§ WHAT IS NEEDED
Copy out the rows below again, starting with the line that contains "946x619 pixels. At" and continuing through the last row, both ends included.
* start *
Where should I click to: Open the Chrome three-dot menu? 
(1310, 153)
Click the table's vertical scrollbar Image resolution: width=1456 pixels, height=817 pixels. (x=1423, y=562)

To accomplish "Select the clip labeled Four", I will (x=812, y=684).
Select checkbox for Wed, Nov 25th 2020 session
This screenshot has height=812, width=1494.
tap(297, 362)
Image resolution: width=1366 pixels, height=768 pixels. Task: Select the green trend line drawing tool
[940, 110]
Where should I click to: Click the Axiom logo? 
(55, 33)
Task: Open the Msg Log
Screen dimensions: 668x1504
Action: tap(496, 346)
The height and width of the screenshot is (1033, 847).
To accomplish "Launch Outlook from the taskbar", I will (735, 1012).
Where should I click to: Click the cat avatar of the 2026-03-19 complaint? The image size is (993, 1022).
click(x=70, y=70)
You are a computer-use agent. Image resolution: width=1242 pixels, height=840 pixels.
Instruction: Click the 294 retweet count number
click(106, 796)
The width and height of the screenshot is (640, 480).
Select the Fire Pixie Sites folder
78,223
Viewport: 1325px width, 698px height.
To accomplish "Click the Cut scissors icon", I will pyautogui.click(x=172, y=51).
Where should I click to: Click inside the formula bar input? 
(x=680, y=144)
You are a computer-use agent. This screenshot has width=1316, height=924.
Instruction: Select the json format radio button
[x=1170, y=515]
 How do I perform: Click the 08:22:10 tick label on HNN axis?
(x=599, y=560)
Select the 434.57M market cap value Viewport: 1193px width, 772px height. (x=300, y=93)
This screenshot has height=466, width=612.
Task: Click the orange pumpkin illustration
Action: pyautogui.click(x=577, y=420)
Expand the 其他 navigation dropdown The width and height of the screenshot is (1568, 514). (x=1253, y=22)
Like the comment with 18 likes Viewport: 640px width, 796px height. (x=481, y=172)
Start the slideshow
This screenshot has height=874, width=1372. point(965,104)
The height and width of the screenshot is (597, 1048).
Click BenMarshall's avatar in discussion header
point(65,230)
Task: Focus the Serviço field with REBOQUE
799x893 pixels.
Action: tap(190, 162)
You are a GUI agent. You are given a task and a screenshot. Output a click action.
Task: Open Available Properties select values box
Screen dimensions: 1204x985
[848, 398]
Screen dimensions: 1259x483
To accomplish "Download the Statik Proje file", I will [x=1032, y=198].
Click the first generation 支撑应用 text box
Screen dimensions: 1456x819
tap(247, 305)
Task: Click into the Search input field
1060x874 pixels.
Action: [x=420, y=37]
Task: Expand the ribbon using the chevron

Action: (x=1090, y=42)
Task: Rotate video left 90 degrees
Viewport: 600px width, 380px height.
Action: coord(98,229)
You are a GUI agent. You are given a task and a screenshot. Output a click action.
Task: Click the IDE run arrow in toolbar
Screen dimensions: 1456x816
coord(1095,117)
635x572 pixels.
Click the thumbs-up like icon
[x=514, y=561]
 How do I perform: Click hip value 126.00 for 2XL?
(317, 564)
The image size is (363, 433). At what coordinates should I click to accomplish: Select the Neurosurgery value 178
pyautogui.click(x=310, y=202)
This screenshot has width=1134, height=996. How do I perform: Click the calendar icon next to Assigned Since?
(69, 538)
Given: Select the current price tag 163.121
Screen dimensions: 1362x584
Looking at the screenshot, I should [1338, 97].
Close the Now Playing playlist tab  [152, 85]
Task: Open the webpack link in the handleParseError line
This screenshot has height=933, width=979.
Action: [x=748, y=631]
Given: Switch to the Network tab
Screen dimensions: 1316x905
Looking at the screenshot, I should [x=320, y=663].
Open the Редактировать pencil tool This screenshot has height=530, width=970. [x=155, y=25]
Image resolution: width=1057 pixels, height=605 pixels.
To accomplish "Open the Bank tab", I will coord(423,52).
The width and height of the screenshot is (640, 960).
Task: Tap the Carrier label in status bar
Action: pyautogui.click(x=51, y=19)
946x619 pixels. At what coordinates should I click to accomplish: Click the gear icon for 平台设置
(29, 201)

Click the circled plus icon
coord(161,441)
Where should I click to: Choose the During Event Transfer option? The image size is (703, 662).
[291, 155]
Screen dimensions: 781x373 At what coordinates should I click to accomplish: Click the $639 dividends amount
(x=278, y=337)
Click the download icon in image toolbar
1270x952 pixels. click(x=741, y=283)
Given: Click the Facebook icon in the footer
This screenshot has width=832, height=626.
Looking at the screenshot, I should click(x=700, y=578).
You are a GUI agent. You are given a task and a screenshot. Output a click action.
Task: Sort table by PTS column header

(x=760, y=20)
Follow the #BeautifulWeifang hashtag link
* end *
§ RESPONSE TO THIS TASK
946x619 pixels. At what coordinates should I click to accomplish: Click the gear icon for 平台设置
(29, 201)

Click the circled plus icon
coord(161,441)
Where should I click to: Choose the During Event Transfer option? The image size is (703, 662).
[291, 155]
Screen dimensions: 781x373 At what coordinates should I click to accomplish: Click the $639 dividends amount
(x=278, y=337)
Click the download icon in image toolbar
1270x952 pixels. click(x=741, y=283)
Given: Click the Facebook icon in the footer
This screenshot has width=832, height=626.
Looking at the screenshot, I should click(x=700, y=578).
You are a GUI agent. You are given a task and a screenshot. Output a click action.
Task: Sort table by PTS column header

(x=760, y=20)
Follow the #BeautifulWeifang hashtag link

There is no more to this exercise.